My whole job for this first fund is to bet on promising people. One of the most frequent questions I get as someone surrounded by a lot of young talent is “What makes the founders of your generation different?” While I can offer plenty of high-level platitudes, I’ve found it’s more compelling to put you in our shoes. Picture this:
You grew up online: firstly, on technical forums alongside hobbyists and retired engineers discussing how to build robotic arms for small-scale manufacturing, and secondly, on Twitter. You were always an intensely curious kid with innate talents in math and science and when your life became complicated by your parent’s divorce in grade school, you made good friends with your computer. The forums taught you a lot — leading your rabbit holes to become large-scale projects. You begin a master project that people pay attention to — financially supporting your work, commending your drive, and telling you you’re special. A deep-rooted sense grows within you that you’re destined to do something great.
It was in high school when you discovered Silicon Valley. This was a time when Facebook was already starting to become boomer, Instagram was for girls, and Twitter was where all the interesting technical people spent their time pre-retirement. Twitter externalized the culture of Silicon Valley — its ambitions, ideals, and influences — into a readable daily sitcom complete with protagonists, antagonists, and subplots. You were entranced. You made friends and a name for yourself there through a mix of proactivity, earnest curiosity, and sharing good work that captured the zeitgeist of the time. But after subsuming most of your high school experience, your master project had started to feel sour. After much cajoling from friends who know you well, you finally called the project quits and hung up your tweeting hat your senior year. You’d learned how to play the game well enough to know when you were playing the wrong one.
You go to college in Texas to study electrical engineering. You can do everything, collecting all kinds of impressive short-term jobs for yourself during the summers using thoughtful emails and DMs. You experience your first tragedy and subsequent struggle, leading you to get briefly tangled in the mess that is mental health care today. Like many of your friends, you come away from this experience with yet another reason to feel like our institutions are lying to us (“Why are we told to focus on ourselves when the only thing that worked for me was focusing less on myself and more on the people around me?”). Unlike your friends though, you remain optimistic. Your wisdom and reasons to keep going are hard-won and rooted in faith, not fact.

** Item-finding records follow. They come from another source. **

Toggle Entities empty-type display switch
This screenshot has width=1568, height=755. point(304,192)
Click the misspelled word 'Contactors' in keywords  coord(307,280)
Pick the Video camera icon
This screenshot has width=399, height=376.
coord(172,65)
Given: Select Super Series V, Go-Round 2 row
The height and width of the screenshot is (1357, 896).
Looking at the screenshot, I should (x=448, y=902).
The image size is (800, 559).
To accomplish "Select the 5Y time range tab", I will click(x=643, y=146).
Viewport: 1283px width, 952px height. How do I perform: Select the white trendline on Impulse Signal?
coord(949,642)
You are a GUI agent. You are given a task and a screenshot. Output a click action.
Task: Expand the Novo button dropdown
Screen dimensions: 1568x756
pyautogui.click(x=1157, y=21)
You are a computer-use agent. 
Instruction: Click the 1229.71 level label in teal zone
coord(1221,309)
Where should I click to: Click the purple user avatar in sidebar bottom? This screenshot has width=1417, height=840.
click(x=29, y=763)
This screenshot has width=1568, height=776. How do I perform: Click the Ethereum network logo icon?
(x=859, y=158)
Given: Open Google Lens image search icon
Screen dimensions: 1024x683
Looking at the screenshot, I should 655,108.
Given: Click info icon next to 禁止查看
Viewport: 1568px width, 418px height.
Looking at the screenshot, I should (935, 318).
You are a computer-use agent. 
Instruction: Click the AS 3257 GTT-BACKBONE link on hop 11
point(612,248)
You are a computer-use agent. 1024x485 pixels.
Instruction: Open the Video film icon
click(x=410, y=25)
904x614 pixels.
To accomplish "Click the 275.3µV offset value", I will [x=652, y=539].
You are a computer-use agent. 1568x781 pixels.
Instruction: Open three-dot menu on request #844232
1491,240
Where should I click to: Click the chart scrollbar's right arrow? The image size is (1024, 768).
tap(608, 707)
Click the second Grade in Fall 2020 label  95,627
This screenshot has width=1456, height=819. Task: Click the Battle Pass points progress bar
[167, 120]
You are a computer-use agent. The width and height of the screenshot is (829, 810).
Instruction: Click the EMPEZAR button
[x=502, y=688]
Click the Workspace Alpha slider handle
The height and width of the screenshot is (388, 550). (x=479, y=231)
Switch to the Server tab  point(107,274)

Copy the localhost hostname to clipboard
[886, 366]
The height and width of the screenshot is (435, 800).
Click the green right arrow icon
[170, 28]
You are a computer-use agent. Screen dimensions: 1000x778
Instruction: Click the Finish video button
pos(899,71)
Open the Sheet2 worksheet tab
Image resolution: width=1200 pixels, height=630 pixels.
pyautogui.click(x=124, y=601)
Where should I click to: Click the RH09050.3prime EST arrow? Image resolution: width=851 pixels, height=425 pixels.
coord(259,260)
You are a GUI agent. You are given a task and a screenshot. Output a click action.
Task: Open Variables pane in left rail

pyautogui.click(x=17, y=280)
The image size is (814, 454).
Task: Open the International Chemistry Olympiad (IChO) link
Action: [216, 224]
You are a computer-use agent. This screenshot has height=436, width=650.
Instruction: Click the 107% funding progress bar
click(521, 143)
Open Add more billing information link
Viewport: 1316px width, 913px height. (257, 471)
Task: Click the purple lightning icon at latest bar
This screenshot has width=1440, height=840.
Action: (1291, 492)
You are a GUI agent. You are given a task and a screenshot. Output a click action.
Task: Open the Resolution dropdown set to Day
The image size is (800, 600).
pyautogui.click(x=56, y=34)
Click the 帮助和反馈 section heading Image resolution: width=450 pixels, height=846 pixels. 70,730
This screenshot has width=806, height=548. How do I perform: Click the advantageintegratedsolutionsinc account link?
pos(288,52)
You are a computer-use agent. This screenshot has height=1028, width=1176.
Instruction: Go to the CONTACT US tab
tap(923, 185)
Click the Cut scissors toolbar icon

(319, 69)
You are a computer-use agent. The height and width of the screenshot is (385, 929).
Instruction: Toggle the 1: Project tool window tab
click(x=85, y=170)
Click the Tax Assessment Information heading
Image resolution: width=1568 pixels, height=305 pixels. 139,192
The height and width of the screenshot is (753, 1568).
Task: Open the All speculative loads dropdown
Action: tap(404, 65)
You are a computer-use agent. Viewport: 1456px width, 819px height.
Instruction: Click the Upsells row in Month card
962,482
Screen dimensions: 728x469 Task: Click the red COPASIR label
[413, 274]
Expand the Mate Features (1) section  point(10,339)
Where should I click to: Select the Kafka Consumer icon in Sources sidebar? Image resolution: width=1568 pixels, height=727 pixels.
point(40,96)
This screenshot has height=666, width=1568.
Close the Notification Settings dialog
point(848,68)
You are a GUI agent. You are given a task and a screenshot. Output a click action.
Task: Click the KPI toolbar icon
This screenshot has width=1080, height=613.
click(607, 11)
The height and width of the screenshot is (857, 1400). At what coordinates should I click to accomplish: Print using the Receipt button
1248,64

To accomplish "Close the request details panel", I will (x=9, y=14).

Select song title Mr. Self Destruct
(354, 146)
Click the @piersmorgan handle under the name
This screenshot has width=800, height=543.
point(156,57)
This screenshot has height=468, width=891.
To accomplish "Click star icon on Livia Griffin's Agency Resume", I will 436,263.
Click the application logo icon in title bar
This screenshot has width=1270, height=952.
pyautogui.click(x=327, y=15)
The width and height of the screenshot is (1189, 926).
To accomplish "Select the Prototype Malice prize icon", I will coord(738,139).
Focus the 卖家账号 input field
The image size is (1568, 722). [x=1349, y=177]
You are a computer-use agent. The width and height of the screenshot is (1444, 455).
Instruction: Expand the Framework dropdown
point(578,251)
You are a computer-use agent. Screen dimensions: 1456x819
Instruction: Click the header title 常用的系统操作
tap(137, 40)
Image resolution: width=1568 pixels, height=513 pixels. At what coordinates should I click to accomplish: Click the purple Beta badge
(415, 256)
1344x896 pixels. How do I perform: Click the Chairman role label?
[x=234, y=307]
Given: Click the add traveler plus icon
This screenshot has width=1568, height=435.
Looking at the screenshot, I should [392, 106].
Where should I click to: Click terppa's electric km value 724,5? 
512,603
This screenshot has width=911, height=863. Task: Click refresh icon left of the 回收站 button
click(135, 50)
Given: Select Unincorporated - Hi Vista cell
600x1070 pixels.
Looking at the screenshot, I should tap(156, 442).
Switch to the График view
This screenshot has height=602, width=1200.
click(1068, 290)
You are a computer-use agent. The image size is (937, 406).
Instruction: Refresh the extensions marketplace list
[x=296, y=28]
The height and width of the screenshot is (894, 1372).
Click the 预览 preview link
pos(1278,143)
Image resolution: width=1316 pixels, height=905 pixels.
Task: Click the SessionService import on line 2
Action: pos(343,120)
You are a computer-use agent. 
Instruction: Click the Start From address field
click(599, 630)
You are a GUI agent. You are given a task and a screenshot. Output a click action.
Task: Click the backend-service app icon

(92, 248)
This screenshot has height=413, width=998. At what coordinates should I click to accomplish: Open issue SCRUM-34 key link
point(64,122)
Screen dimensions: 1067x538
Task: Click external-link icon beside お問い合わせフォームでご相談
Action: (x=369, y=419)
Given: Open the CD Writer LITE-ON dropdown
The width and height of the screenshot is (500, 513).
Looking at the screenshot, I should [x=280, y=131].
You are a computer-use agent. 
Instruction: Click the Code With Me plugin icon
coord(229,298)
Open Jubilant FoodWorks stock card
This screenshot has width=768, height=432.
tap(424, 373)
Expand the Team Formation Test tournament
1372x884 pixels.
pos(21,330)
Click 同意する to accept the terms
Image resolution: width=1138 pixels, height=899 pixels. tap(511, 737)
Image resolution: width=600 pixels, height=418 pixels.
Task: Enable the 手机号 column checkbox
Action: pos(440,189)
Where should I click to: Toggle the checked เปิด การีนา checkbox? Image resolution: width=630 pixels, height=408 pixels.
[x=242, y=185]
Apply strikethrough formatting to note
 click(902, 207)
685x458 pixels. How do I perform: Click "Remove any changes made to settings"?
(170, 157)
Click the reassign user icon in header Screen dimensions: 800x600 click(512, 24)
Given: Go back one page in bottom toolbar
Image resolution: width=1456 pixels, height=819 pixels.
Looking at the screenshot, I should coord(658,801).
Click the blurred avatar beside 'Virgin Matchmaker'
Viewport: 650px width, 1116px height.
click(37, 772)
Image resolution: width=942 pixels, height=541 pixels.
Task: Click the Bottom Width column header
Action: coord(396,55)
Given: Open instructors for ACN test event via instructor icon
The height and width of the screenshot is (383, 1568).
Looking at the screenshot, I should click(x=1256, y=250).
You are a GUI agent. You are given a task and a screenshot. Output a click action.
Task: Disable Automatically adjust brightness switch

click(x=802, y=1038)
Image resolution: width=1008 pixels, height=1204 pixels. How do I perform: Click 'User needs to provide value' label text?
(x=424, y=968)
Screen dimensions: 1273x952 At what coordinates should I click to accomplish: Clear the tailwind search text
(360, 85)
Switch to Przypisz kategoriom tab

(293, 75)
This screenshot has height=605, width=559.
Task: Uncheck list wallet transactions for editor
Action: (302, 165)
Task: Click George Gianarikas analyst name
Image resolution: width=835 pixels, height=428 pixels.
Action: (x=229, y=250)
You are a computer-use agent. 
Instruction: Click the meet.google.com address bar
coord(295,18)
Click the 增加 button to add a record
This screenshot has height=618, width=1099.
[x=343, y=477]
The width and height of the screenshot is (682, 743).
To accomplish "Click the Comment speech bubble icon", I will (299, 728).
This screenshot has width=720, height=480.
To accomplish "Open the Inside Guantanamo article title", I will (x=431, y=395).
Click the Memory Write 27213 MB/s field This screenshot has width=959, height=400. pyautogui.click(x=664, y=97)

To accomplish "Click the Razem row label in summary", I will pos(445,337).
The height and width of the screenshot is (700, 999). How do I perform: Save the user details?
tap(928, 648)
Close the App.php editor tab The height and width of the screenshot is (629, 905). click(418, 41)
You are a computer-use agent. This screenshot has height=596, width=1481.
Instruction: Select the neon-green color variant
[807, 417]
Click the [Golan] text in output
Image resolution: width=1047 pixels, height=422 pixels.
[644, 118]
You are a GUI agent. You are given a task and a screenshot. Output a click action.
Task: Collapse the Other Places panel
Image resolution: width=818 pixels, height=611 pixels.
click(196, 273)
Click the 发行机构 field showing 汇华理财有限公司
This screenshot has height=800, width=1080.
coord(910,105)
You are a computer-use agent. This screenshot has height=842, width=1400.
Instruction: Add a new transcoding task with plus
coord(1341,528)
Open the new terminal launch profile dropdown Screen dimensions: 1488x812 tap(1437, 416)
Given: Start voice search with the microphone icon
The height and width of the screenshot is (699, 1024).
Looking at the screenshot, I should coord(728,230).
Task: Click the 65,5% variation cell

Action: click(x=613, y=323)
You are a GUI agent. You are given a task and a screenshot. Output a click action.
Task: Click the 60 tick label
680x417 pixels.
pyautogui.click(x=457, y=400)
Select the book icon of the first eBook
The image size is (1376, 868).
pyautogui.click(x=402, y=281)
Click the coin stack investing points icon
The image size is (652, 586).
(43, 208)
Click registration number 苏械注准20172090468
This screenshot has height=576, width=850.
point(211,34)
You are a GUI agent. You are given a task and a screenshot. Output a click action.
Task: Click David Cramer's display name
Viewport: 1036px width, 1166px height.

You gradually meet all of your heroes. You watch and analyze world-class people at work, taking detailed notes. You’re especially drawn to those who don’t seem to have sacrificed leading a happy life to do great work. You like SF but don’t like NYC. All around you, everything keeps changing — the technologies, where your globe-trotting friends live, what they’re working on. Startups no longer carry with them the sparkly all-encompassing ideology that they once did, and the ones that do frame it ironically. At the same time, one of your projects starts blowing up, bringing in real dollars. You’re briefly tempted to drop out, picking SF’s scene of big dreams over the village you spent all of college building for himself. “What are you learning in school anyway?” the scene murmurs. You think about it and realize you have an answer: you’re learning how to live. You stay put, savoring the last months you have in the comfort of still being a kid.
This is where you stand now, with a whole army of friends on your side and endless options on the table. To name a few: found a company, go into research, or spend time in politics. You see your life as a series of projects and predict you’ll do everything on that list someday. Founding has always been your dream, but you’re discerning — the questions of what, with whom, and when need answers first. In the meantime, you continue building your own independent conviction. You know you’re just getting started.
***
This is what being a future founder feels like today. Unlike the founders of yesteryear (most notably during the 2010s when technology was more widely celebrated for its own sake within Silicon Valley and the industry was far smaller) I’ve noticed that the most promising founders taking their first shots on goal today are defined by:
Being prolific in many more areas than ever before by a young age (they think of their career in “eras” and see technology as merely one means by which they can make an impact)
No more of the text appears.